■ 해야 할 작업
아래 기록의 모든 줄을 빠짐없이 뽑아 한 글자도 바꾸지 말고 옮겨 적으세요.

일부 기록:
=-=-=-=-=
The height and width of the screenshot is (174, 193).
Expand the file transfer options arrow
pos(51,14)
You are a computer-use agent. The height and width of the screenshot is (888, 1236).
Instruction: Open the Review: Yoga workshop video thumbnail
=-=-=-=-=
■ 과제 답변
The height and width of the screenshot is (174, 193).
Expand the file transfer options arrow
pos(51,14)
You are a computer-use agent. The height and width of the screenshot is (888, 1236).
Instruction: Open the Review: Yoga workshop video thumbnail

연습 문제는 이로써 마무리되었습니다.